When Christians Play Well With Others

“We always look for connections.”

That’s what the Muslim imam tells me and my fellow travelers when we ask how it is he can partner with a Christian organization. We’ve been in Sri Lanka a week. We’ve gotten the lay of the land. And we’d all been amazed at how well the various religions of Sri Lanka—Buddhist, Hindu, Muslim and Christian—got along. It’s even more amazing considering Sri Lanka is just two years removed from a 20-year armed rebellion by the Tamil Tigers.

Joffrey, the imam, is 26. He’s been away to school and come back to serve as the imam of the mosque in his home village of Willuwa. He met every question we asked with a smile, even a laugh—far from the image of the stern, severe imam I hold in my head, a product of American television. He’s a happy guy, especially when holding his 20-day-old son.

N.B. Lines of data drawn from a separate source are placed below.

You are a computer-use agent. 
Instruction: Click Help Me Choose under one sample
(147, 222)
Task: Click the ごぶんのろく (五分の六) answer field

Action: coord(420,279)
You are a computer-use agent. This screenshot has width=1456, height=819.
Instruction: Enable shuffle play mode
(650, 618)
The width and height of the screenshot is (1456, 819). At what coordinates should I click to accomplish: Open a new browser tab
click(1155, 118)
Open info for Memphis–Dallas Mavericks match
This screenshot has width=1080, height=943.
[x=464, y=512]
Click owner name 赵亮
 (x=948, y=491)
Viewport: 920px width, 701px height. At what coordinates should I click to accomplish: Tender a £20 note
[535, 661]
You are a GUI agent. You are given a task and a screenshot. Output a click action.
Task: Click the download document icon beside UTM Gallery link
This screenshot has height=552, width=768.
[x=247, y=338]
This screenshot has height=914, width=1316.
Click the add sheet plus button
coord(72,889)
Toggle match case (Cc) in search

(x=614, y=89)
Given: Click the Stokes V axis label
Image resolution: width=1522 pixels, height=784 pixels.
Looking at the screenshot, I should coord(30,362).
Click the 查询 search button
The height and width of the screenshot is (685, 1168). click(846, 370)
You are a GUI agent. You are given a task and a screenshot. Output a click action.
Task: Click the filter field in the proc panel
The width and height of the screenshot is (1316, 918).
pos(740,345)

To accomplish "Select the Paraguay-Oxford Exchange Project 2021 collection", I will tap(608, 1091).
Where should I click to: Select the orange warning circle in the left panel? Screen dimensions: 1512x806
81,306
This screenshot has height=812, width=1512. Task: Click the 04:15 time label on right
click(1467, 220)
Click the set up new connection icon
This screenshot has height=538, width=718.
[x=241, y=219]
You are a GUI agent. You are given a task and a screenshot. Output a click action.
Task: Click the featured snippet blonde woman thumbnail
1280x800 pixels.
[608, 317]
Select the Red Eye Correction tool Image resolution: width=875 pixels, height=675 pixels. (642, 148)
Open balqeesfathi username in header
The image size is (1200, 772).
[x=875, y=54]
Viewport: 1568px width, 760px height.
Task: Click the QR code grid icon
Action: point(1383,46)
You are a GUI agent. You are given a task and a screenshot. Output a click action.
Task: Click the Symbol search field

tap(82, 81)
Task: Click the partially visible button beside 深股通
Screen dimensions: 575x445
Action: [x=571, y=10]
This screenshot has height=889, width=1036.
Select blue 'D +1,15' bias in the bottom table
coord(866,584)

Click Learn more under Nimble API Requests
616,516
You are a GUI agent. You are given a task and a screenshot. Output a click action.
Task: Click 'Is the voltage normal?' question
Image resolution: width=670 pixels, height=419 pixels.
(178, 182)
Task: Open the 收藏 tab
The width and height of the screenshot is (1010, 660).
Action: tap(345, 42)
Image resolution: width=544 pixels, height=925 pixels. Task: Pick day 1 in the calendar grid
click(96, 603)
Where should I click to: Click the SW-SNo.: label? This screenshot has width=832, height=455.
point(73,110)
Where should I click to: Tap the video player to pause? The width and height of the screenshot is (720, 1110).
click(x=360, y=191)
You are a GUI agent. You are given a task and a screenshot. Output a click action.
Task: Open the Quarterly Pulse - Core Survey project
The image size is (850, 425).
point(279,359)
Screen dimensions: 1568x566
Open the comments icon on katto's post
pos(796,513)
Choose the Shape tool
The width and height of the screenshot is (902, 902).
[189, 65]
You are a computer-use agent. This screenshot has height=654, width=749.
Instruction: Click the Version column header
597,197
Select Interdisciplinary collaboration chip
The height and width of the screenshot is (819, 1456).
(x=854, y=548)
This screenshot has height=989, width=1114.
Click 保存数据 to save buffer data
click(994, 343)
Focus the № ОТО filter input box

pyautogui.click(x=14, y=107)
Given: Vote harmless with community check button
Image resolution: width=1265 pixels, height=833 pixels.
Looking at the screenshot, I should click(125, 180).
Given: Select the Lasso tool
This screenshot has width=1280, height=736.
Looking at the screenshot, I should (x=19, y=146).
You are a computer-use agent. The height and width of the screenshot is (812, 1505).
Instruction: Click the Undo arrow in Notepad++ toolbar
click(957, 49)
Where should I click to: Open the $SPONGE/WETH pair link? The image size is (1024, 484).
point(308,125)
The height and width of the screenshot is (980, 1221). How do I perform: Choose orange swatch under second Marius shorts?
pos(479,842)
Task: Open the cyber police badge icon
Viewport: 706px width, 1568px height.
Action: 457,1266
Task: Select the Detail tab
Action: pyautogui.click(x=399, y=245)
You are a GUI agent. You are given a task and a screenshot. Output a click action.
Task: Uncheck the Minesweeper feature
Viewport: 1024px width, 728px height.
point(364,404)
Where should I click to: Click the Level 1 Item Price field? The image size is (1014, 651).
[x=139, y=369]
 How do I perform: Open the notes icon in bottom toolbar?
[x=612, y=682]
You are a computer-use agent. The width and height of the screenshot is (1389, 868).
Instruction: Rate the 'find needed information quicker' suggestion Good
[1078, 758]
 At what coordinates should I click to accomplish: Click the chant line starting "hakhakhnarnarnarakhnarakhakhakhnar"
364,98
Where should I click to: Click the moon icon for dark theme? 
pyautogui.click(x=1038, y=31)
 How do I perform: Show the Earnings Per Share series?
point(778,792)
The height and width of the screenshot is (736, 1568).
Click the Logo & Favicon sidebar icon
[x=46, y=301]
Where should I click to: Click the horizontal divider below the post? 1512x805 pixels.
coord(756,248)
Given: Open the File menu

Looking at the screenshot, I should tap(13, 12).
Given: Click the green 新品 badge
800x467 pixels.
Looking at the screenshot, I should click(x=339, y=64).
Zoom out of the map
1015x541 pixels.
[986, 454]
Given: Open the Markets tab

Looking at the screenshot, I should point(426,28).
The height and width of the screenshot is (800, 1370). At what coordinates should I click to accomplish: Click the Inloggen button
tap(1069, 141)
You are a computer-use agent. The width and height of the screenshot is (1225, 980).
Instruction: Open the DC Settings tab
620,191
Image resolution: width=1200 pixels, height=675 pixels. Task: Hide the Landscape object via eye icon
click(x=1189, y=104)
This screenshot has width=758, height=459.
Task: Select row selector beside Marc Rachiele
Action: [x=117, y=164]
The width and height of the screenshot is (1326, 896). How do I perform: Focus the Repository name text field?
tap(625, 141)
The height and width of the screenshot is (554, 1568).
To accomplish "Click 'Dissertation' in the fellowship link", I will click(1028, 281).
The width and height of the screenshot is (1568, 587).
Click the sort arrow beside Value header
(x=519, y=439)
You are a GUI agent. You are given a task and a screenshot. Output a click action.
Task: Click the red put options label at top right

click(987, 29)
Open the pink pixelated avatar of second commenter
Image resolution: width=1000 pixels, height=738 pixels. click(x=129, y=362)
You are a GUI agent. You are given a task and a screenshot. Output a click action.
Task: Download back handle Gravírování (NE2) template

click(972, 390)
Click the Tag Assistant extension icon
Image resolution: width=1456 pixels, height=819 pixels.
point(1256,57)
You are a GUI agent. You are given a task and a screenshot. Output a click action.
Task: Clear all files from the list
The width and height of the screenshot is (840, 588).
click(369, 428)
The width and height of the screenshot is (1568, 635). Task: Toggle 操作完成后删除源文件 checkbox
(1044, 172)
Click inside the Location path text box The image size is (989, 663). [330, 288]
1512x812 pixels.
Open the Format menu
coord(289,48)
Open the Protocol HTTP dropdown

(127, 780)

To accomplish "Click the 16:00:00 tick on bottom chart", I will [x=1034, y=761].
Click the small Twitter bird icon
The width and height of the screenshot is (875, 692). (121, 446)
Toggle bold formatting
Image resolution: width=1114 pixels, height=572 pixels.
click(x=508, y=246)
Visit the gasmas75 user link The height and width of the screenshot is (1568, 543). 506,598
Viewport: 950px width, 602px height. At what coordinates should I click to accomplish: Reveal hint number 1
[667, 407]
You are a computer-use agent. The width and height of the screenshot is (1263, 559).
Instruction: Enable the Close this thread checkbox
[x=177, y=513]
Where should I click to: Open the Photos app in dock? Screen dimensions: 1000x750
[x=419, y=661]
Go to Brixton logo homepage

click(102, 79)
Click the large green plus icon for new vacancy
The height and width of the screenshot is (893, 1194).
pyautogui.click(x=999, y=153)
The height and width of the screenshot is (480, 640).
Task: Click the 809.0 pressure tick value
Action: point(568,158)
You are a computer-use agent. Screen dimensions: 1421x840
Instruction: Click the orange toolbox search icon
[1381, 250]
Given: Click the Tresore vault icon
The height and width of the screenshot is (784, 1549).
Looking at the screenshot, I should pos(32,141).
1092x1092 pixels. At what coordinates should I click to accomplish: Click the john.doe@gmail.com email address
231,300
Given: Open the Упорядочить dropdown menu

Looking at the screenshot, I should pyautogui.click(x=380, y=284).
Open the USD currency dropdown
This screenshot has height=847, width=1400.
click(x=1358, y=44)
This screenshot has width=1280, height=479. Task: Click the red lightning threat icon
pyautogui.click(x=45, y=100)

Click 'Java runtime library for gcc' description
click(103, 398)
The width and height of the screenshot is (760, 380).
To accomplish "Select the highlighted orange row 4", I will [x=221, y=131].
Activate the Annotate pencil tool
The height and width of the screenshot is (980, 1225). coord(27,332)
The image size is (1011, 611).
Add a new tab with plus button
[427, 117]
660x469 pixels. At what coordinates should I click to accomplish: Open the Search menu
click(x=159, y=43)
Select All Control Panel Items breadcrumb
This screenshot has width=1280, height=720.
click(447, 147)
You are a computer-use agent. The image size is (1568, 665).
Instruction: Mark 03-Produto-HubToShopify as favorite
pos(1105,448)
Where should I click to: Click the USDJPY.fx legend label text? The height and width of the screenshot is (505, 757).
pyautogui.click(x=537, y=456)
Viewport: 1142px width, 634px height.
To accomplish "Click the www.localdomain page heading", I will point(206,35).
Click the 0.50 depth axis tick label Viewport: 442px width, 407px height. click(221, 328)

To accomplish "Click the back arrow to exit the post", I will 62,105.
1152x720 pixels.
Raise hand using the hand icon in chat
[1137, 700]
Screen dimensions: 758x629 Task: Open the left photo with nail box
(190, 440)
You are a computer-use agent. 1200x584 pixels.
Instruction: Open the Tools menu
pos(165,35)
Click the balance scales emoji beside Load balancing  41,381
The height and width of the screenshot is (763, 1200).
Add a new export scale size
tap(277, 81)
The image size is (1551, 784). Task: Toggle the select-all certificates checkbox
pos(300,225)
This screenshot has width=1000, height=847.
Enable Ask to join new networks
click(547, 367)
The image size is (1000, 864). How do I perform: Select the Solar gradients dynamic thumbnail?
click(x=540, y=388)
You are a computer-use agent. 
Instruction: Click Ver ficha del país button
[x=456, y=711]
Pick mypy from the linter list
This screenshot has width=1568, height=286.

“Christians and Muslims have a hard time getting along in the States,” I say to him through a translator. “Do you have any advice for us?” In response, he reiterates his exhortation that we look for connections, always look for connections. He makes it seem so easy when he says it.

We left his house and went from visiting one of the youngest clerics in the district to one of the oldest—and most respected. Venerable Horagolie Dhammika Thero arrived in Willuwa in 1964 and set up shop as an Ayurvedic healer and Buddhist monk. When we arrive at his temple, he is busy giving someone an herbal treatment.

Just as we had with the imam, we remove our shoes before taking seats on his porch. We are advised to sit at a lower level than him. We thank him for taking the time to meet with us and ask him how he came to be in Willuwa.

“My father was an Ayurvedic healer,” he tells us, “as were the men of many generations in my family. I wanted to be a monk as well. So I am both.”

“When I came to Willuwa, there were just 17 families,” he says. Joffrey was 11 when he first became involved in a local child society started by Christian aid organization World Vision. It was there he first started interacting with—and playing with—children from other faiths.

“My temple was one small, mud hut,” he continues. “There was also a Catholic priest, and his church was also a small mud hut. Many times, when I needed to go to town, he would pick me up on his bicycle and we would ride together.”

This image—a Buddhist monk riding on the back of a Catholic priest’s bike—has stuck with me. It’s an image of cooperation that we, in the United States, are sorely lacking. Sure, there are official interfaith dialogue sessions, and we’ve all seen priests, pastors and imams sitting together and playing nice at inaugurations and state funerals.

But let’s be honest. American Christians are pretty much terrible at true, deep cooperation with those of other religions. Our leaders talk about Islam being a “religion of peace,” but we get the sense that they don’t quite believe it, that they’re hedging their bets.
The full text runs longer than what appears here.